“Clínica do Impossível” e “Arma de Fogo no Brasil” são os livros perfeitos para ler este fim de ano

Fim de ano chegou e já começamos a nos preparar para o início de uma nova fase. Além do clima de mudanças, essa época também é perfeita para colocar as leituras em dia. Depois de anos conturbados, talvez esse também seja o momento ideal para entender as pautas atuais da sociedade. Saiba mais sobre os dois lançamentos da Editora Telha para inaugurar as suas leituras de fim de ano. 

Livro: Clínica do Impossível

O primeiro é “Clínica do Impossível”, do psicólogo e mestre em Psicologia Clínica, Lucas Veiga.

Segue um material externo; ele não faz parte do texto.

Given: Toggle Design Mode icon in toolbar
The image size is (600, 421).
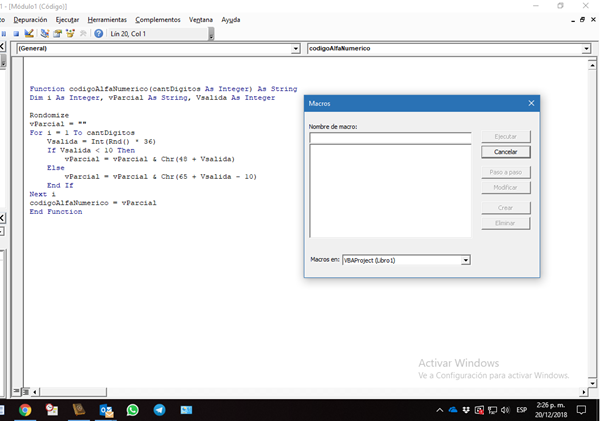Looking at the screenshot, I should (29, 33).
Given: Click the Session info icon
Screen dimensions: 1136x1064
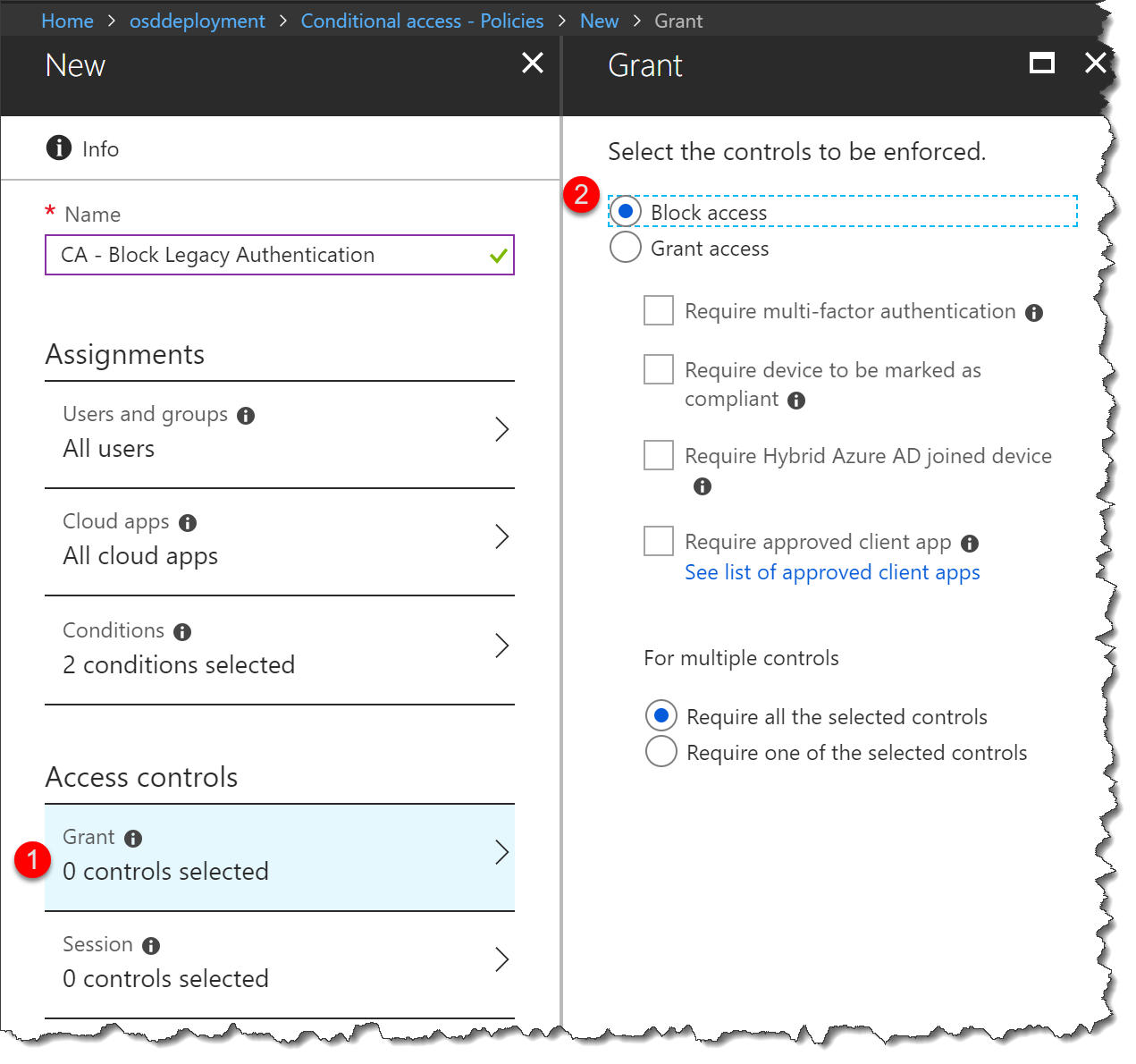Looking at the screenshot, I should [150, 944].
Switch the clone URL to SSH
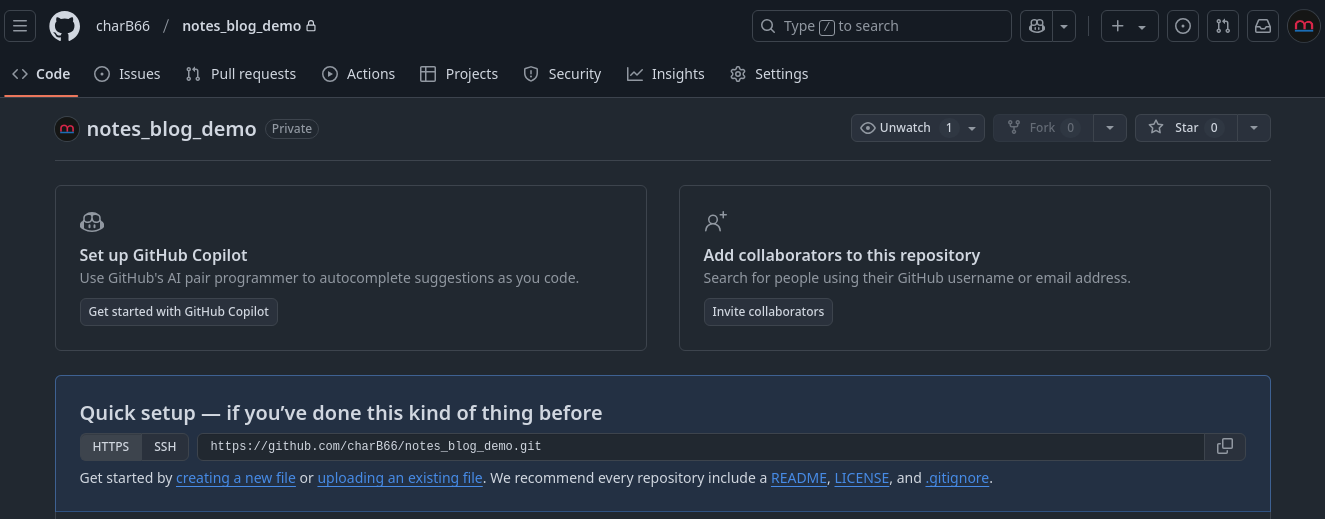 point(164,446)
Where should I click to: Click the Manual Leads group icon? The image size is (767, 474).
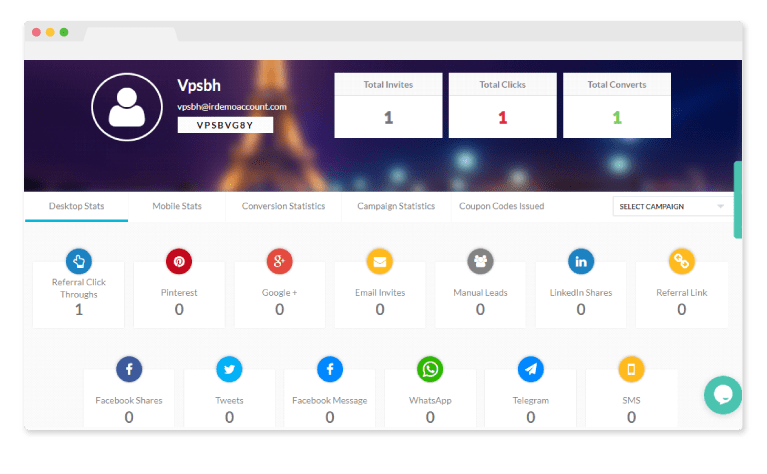tap(480, 261)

Motivo de comemoração para os amantes da psicologia clínica, o livro tem assuntos relacionados a diversos grupos sociais e campos de pensamento (arte, filosofia, política etc.). Lucas argumenta que é “imprescindível ao psicólogo estar atento e sensível ao contemporâneo”.

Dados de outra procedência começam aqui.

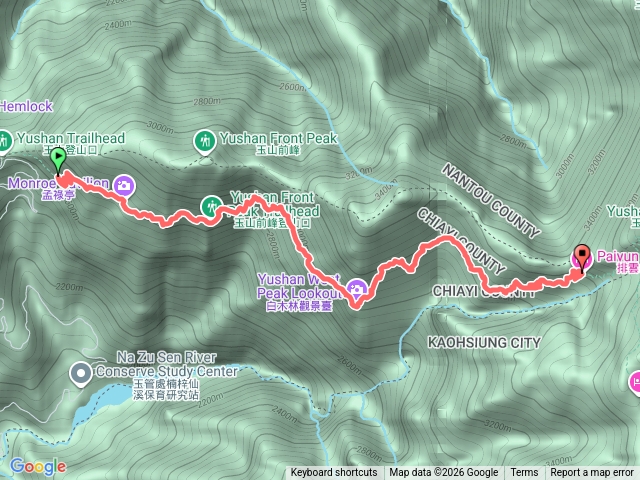640x480 pixels.
Task: Select the Yushan Front Peak hiking pin
Action: click(205, 142)
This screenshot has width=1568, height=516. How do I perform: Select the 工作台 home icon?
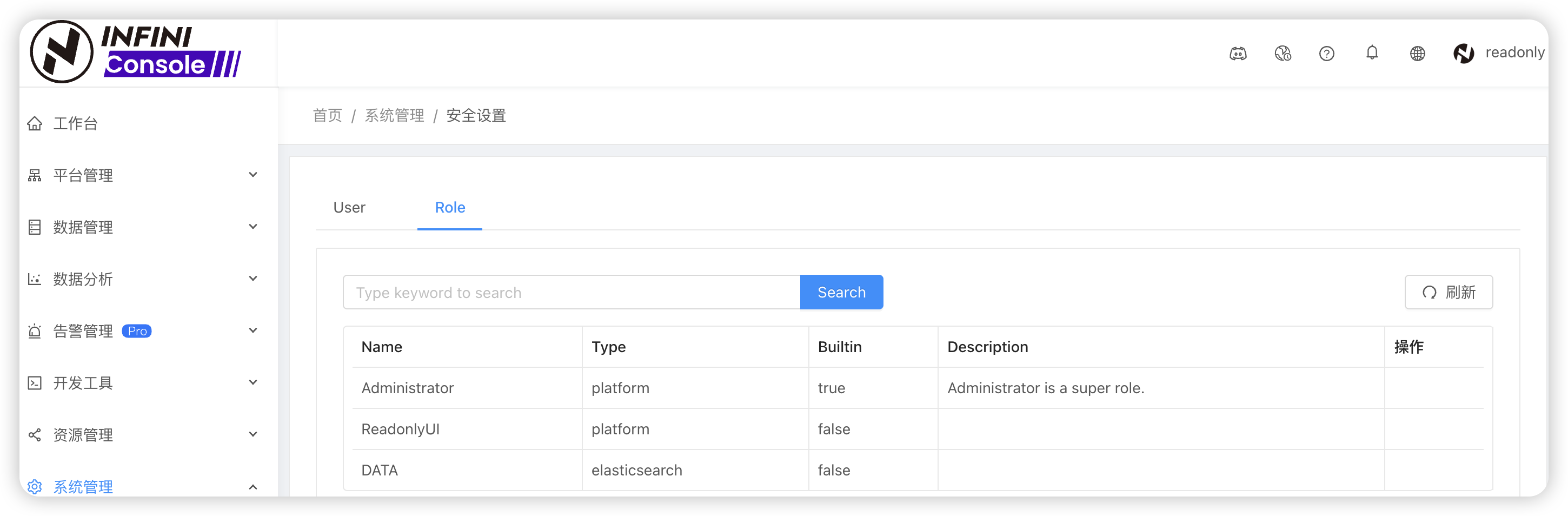[x=35, y=123]
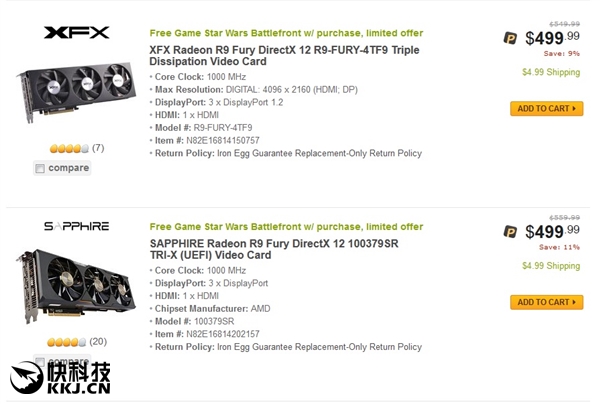Click the SAPPHIRE Tri-X card product image

pyautogui.click(x=76, y=283)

O autor conduz o leitor em sua escrita pela importante narrativa sobre racismo, sabedoria ancestral e reumanização ao tratar da “psicologia preta”. Essa vertente teve início nos Estados Unidos, no final dos anos 60, a partir do trabalho de intelectuais contemporâneos à luta dos direitos civis. No momento em que a comunidade negra lutava por seus direitos, os intelectuais negros e negras, especialmente psicólogos, produziam conhecimentos sobre a singularidade das subjetividades negras. Assim, a “psicologia preta” promove um olhar mais sensível às vivências que não eram contempladas pelo viés branco que a psicologia tinha.

Em seu livro, Lucas propõe um debate sobre como o racismo afeta a saúde mental da população negra e se pergunta: “Por quais caminhos pessoas de pele preta podem ser livres? Se o fim imediato do racismo é impossível, a fuga é uma questão de vida ou morte”. 

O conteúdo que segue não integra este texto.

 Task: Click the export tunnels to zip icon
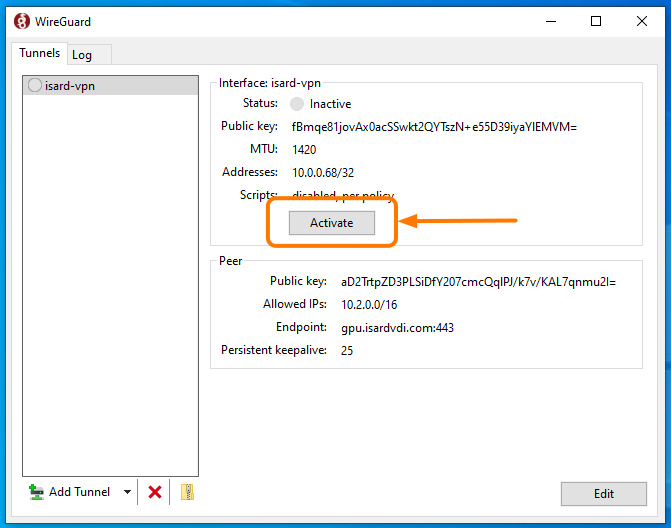[187, 492]
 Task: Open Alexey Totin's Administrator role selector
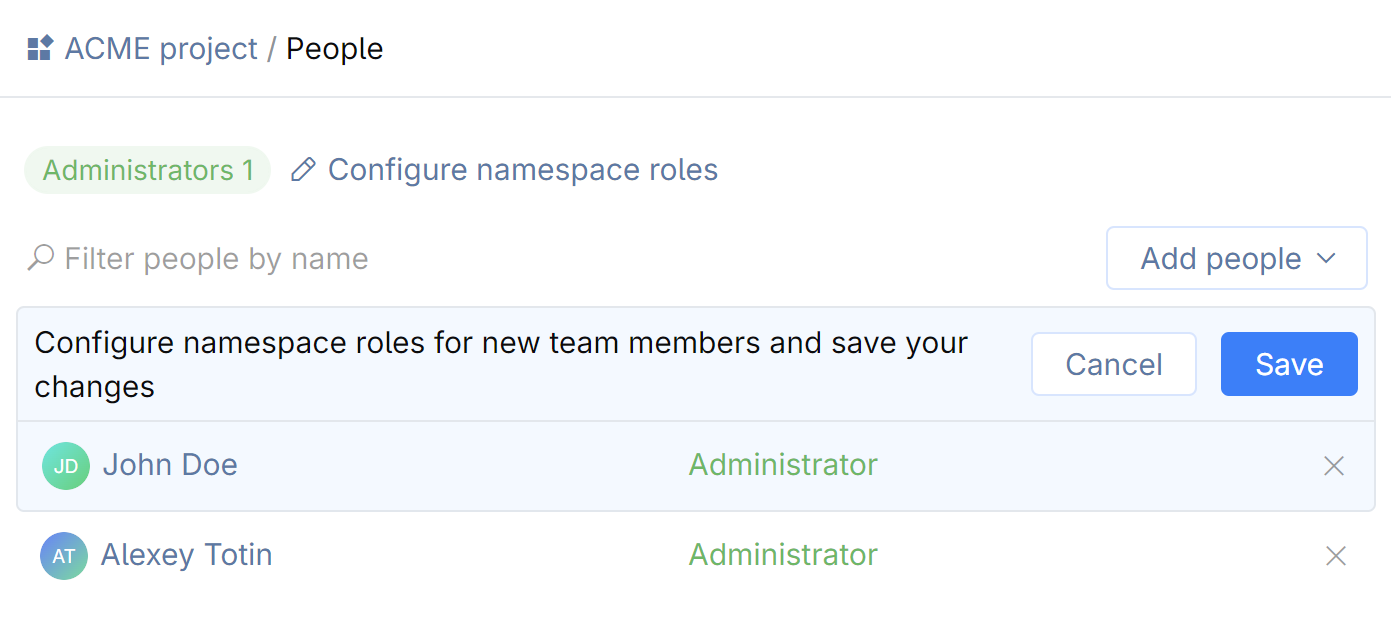point(783,556)
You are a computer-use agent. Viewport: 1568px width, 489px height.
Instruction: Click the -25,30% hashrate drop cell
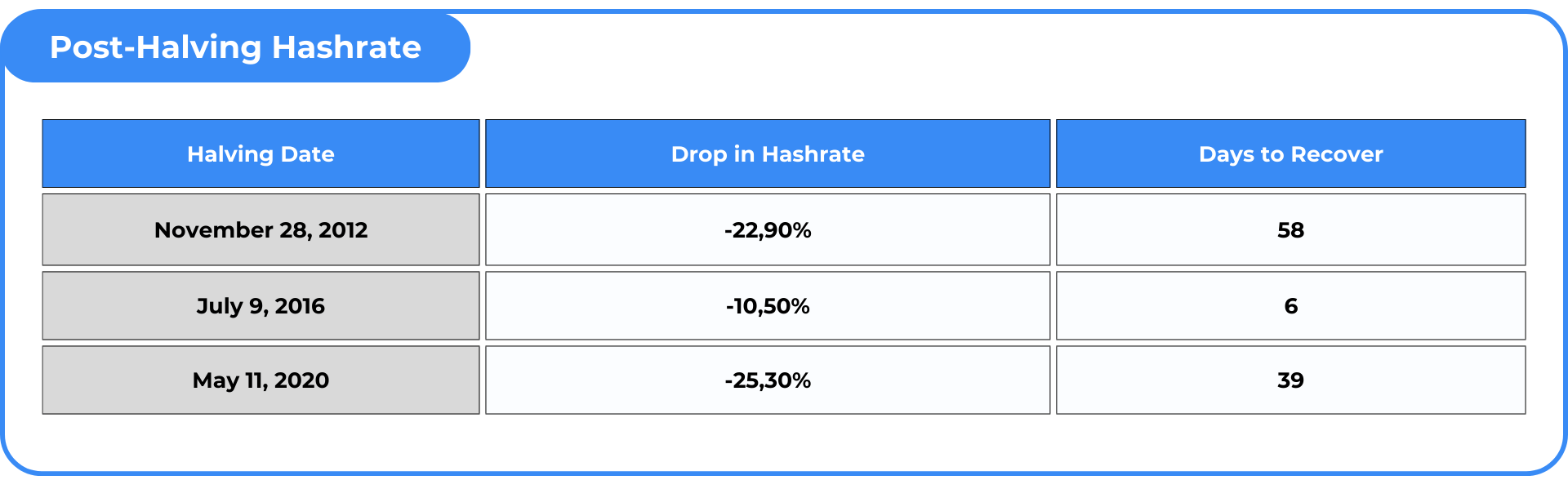tap(768, 380)
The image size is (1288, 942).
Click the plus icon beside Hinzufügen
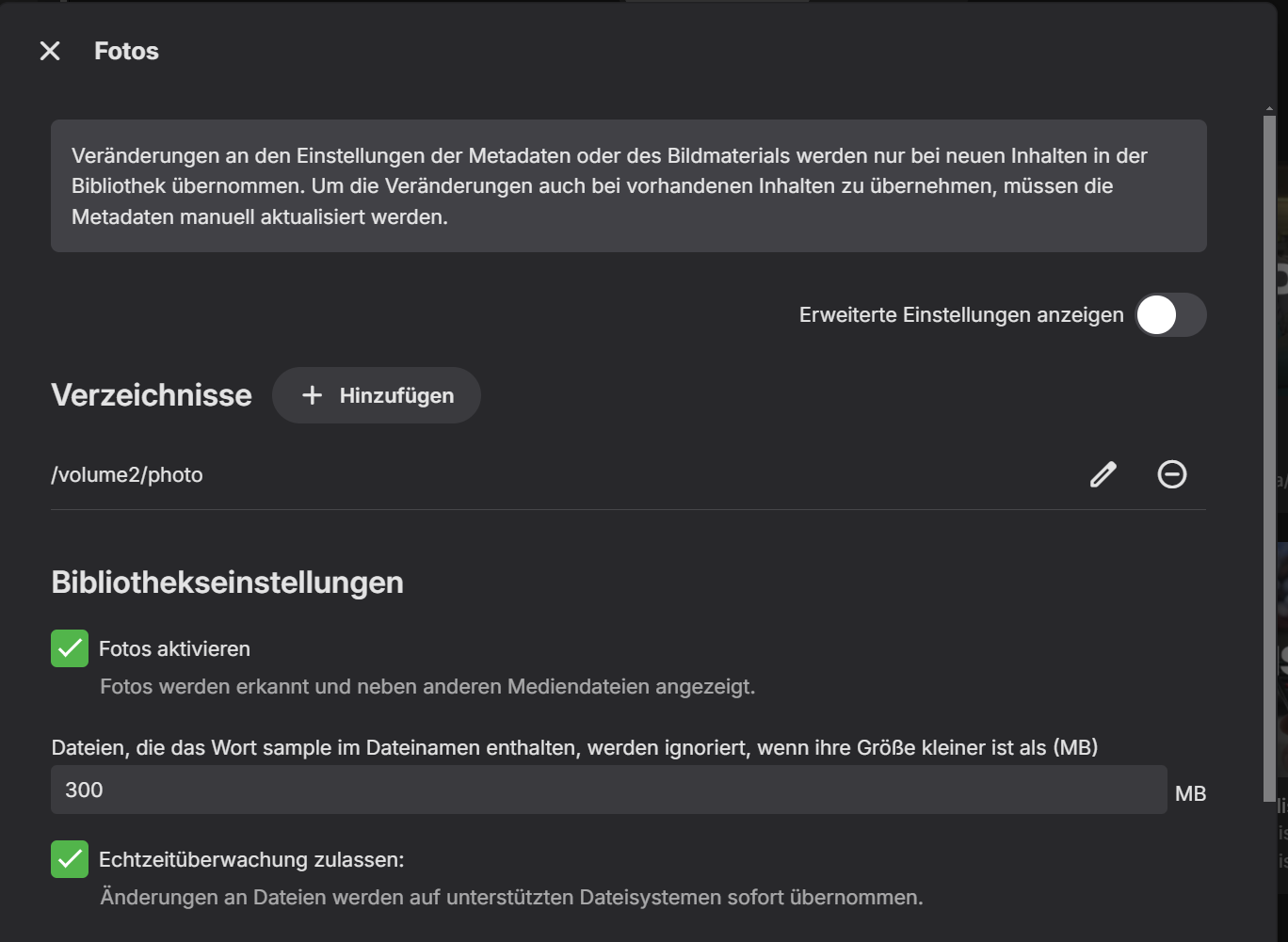312,395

Livro: Arma de Fogo no Brasil

O segundo livro é “Arma de Fogo no Brasil”, do advogado Bruno Langeani. O autor trabalhou na área de gestão de projetos e planejamento da Prefeitura de São Paulo, foi coordenador de Controle de Armas de Fogo do Instituto Sou da Paz e atuou como consultor do Escritório das Nações Unidas (UNODC).

O livro fala sobre a importância do desarmamento e traça uma narrativa em torno das armas de fogo, responsáveis pela maioria dos homicídios no Brasil. Ele apresenta o histórico do uso de armas no país, exemplificando as fragilidades das leis e os problemas de fiscalização.

Durante o governo Bolsonaro, a flexibilização das armas de fogo foi um dos focos da campanha política e o Brasil duplicou o número de revólveres nas mãos da população. Só em 2020 a alta da posse foi de cerca de 97,1%. Essa realidade, por consequência, duplicou também o número de mortes de brasileiros. Foram mais de 50 mil registros de óbitos no ano de 2020 e o destaque é para a população negra e LGBT. De todos os homicídios contabilizados, 78% são de pessoas negras, com o adendo de que crianças pretas morrem 3,6 vezes mais por armas de fogo. 

O cenário tende a piorar, principalmente por conta das constantes mudanças nos decretos e portarias. Só em 2021 o governo Bolsonaro tentou passar 31 atos normativos com o objetivo de flexibilizar o porte de armas. 

Além de problematizar a realidade, o autor ainda oferece possíveis soluções para o armamentismo brasileiro, como para o aumento da quantidade de armas que um cidadão comum pode comprar – em 2019 o número subiu de dois para quatro e, agora, de quatro para seis. 

Leituras para o fim de ano

Com uma realidade assustadora e um futuro incerto pela frente, ambos os livros apresentam um olhar muito importante sobre as problemáticas, violências e desigualdades cada vez mais escancaradas no Brasil. Apesar das obras serem completamente distintas, elas possuem diversos pontos em comum ao oferecer seus panoramas sobre questões tão delicadas, oferecendo também um pouco de esperança para tempos difíceis.

Então se você está procurando uma leitura elucidativa, forte e relevante, não deixe de conferir “Clínica do Impossível” e “Arma de Fogo no Brasil”. São livros necessários, com narrativas ávidas, temas politicamente relevantes e extremamente importantes no atual momento em que estamos vivendo.